Search code examples
postgresqldateoverlapdate-rangecoalesce

Coalescing date ranges in postgres to eliminate overlaps


If I have a postgres table a:

  member |    start   |    end
---------+------------+------------
    1    | 2015-01-01 | 2015-05-01
---------+------------+------------
    1    | 2015-03-01 | 2015-06-01
---------+------------+------------
    2    | 2015-01-01 | 2015-05-01
---------+------------+------------
    2    | 2015-06-01 | 2015-08-01

How would I coalesce dates to eliminate overlapping ranges like this:

  member |    start   |    end
---------+------------+------------
    1    | 2015-01-01 | 2015-06-01
---------+------------+------------
    2    | 2015-01-01 | 2015-05-01
---------+------------+------------
    2    | 2015-06-01 | 2015-08-01

Solution

  • In the chop CTE original ranges are "chopped" into smaller, non-intersecting (but possibly adjacent) ranges. They are constructed from all the end points of the original ranges, both start and finish.

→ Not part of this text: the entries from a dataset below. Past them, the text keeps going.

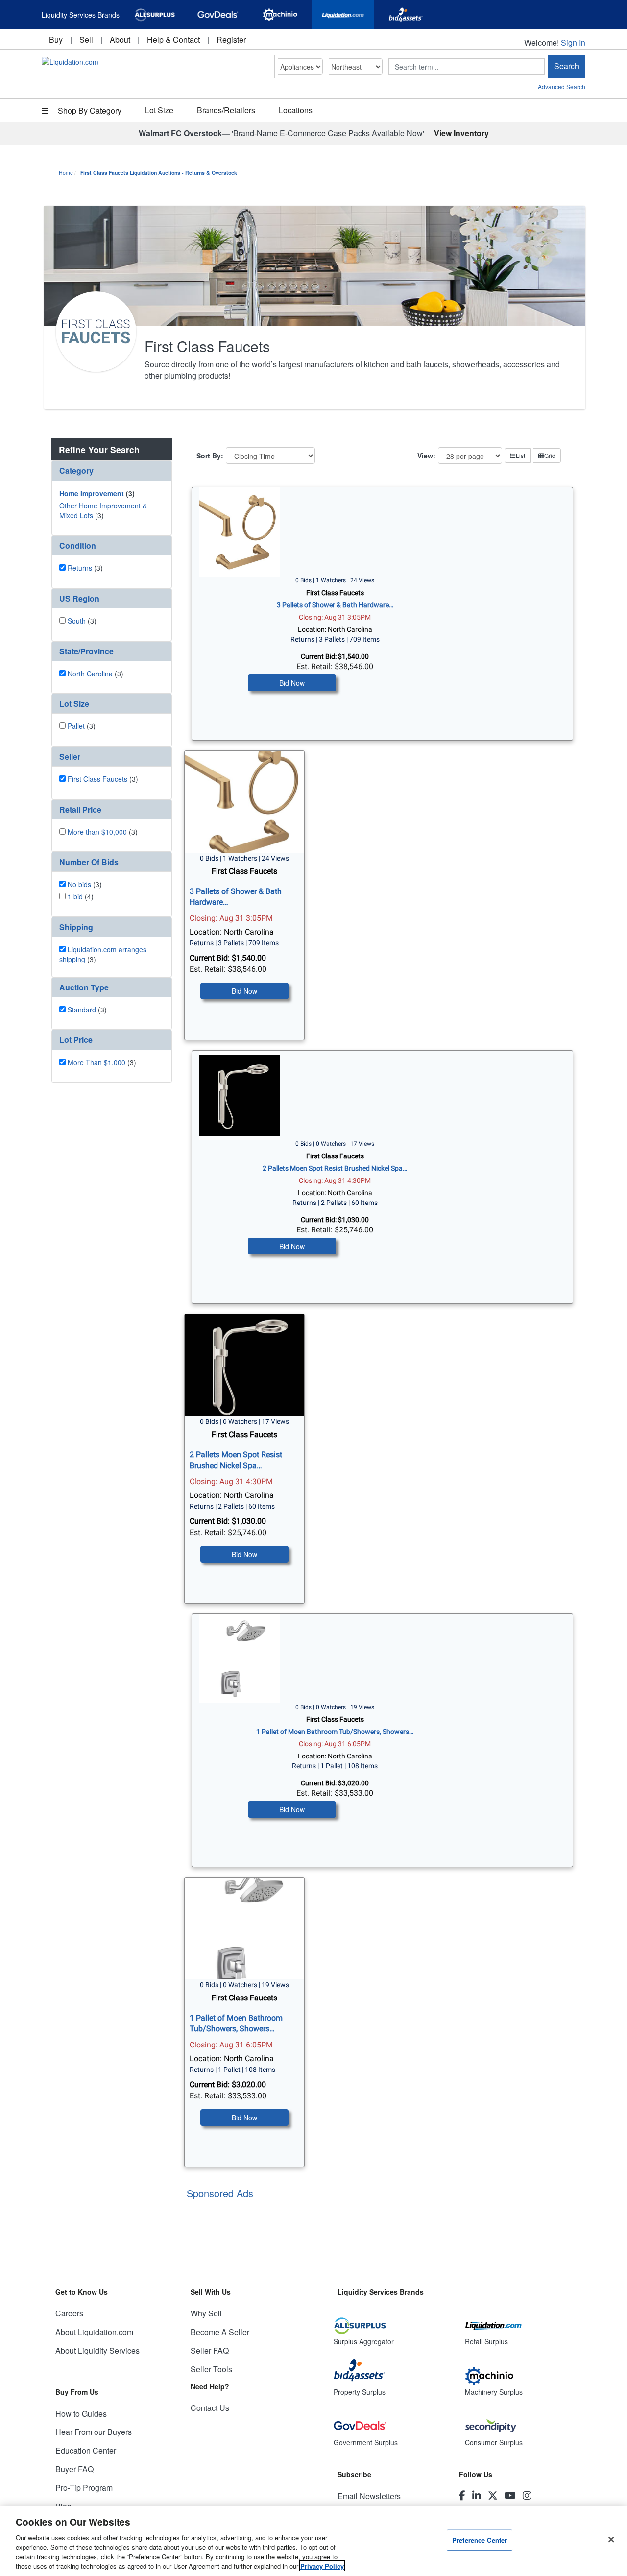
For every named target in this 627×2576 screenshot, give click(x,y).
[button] (111, 470)
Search (566, 66)
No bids (79, 884)
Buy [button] (56, 39)
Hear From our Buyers (93, 2431)
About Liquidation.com (94, 2331)
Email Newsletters (369, 2496)
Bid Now (292, 683)
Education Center (85, 2450)
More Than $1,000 (96, 1062)
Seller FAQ (210, 2350)
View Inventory (461, 133)
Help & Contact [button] (173, 39)
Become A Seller (220, 2331)
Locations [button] (296, 110)
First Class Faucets (97, 779)
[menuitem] (56, 39)
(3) (97, 493)
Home (66, 172)
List (520, 455)
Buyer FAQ (74, 2469)
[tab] (111, 471)
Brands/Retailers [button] (226, 110)
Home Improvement (91, 493)
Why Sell (206, 2313)
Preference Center (479, 2540)
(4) (81, 896)
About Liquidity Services (97, 2350)
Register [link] (231, 39)
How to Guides (81, 2413)
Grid (549, 455)
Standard (82, 1009)
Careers (69, 2313)
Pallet (76, 726)
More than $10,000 (97, 832)
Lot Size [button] (159, 110)
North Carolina (90, 673)
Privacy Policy (322, 2566)
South (77, 621)
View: (426, 455)
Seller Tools (211, 2369)
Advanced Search (561, 86)
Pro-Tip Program (84, 2487)
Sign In (573, 42)
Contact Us (210, 2407)
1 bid (75, 896)
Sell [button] (86, 39)
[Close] (611, 2540)
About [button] (120, 39)
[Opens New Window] (154, 14)
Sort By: (209, 455)
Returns (80, 568)
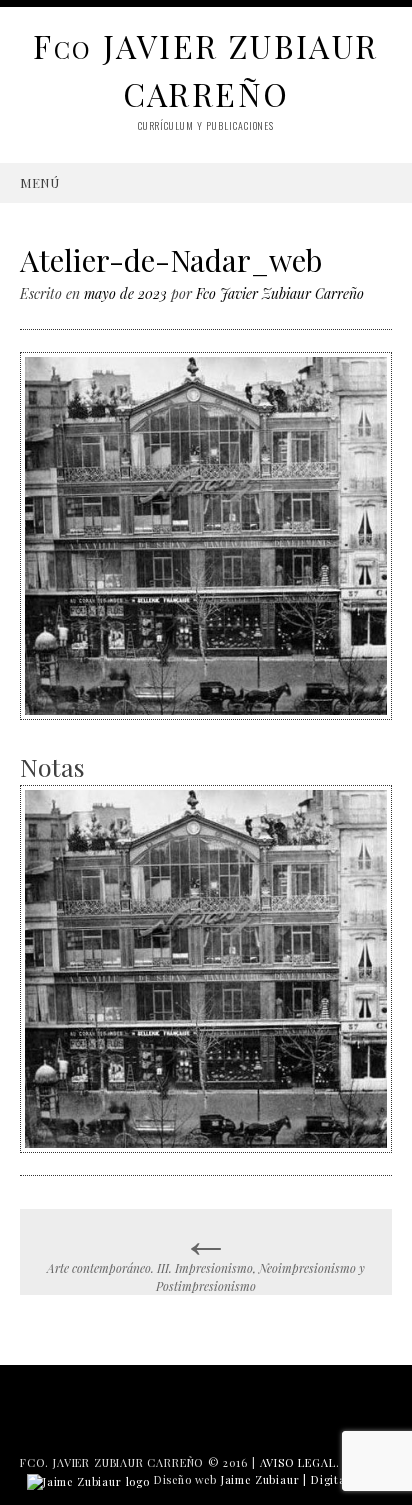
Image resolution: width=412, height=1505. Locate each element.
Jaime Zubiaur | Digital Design (306, 1479)
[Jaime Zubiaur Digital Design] (88, 1479)
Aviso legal (298, 1462)
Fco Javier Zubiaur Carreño (280, 293)
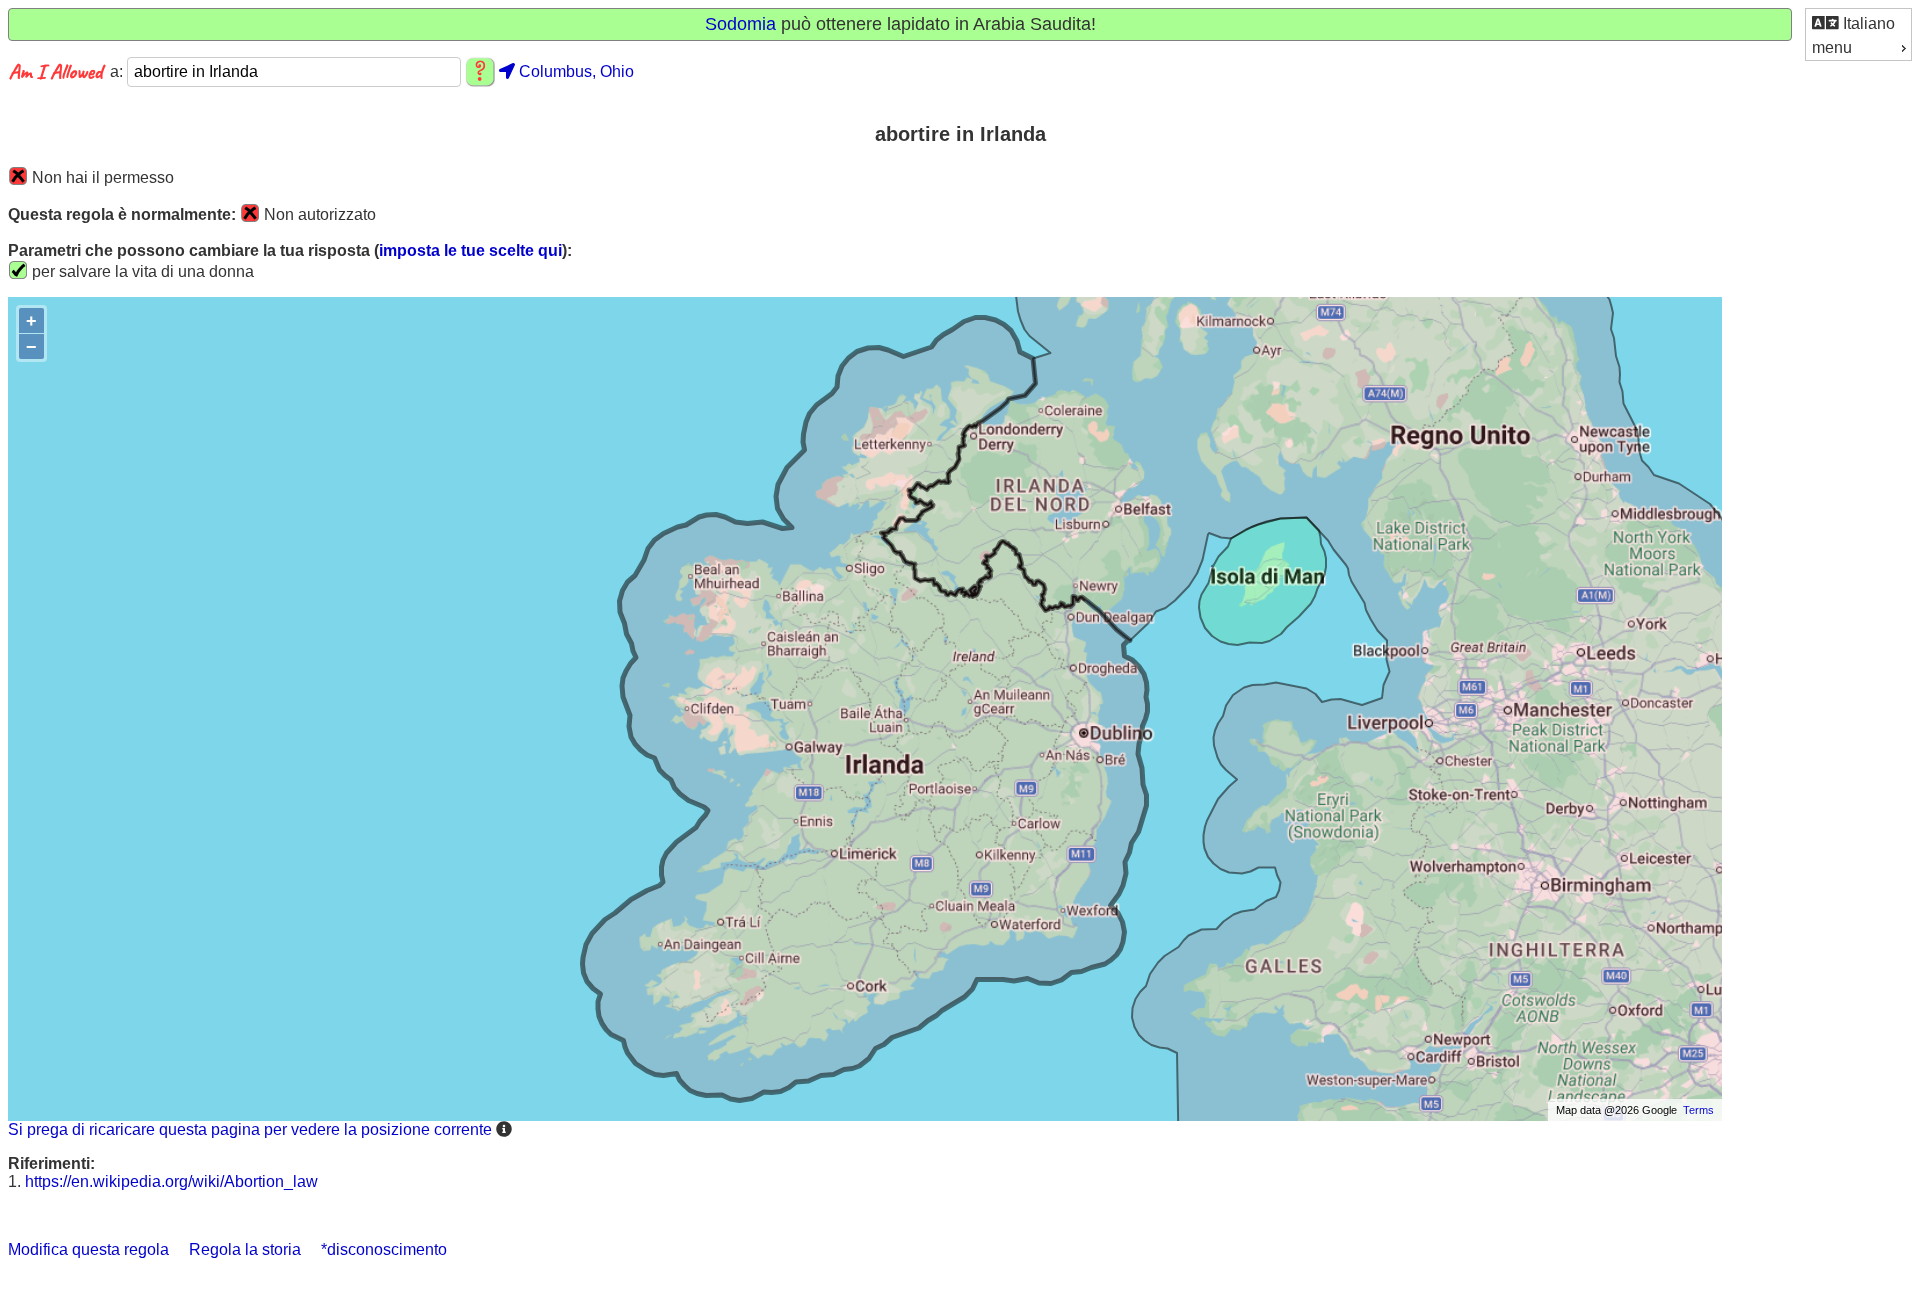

    Main select works as follows (read it from the inside out):

    1. Adjacent flag for a range is zero when it adjoins the previous range (assuming that ranges are ordered by their start dates).
    2. A cumulative sum of adjacent flags gives us a grouping value: all the adjacent ranges will have the same sum.
    3. Outermost block simply calculates the bounding values for the adjacent groups of ranges.

    Black magic of window functions...

    with chop as (
      select member,
             pt as start,
             lead(pt) over (partition by member order by pt) finish,
             (
               select count(*)
               from   a
               where  b.member = a.member
               and    b.pt >= a.start
               and    b.pt < a.finish
             ) need_it
      from   (
               select member, start pt from a
               union
               select member, finish pt from a
             ) b
    )
    -- 3
    select member,
           min(start),
           max(finish)
    from   (
             -- 2
             select member,
                    start,
                    finish,
                    sum(adjacent) over (partition by member order by start) grp
             from   (
                      -- 1
                      select member,
                             start,
                             finish,
                             case
                               when start <= lag(finish) over (partition by member order by start)
                               then 0
                               else 1
                             end adjacent
                      from   chop
                      where  need_it > 0
                    ) t
           ) q
    group by member,
             grp
    order by member,
             min(start);
    

    I renamed end to finish because end is a keyword.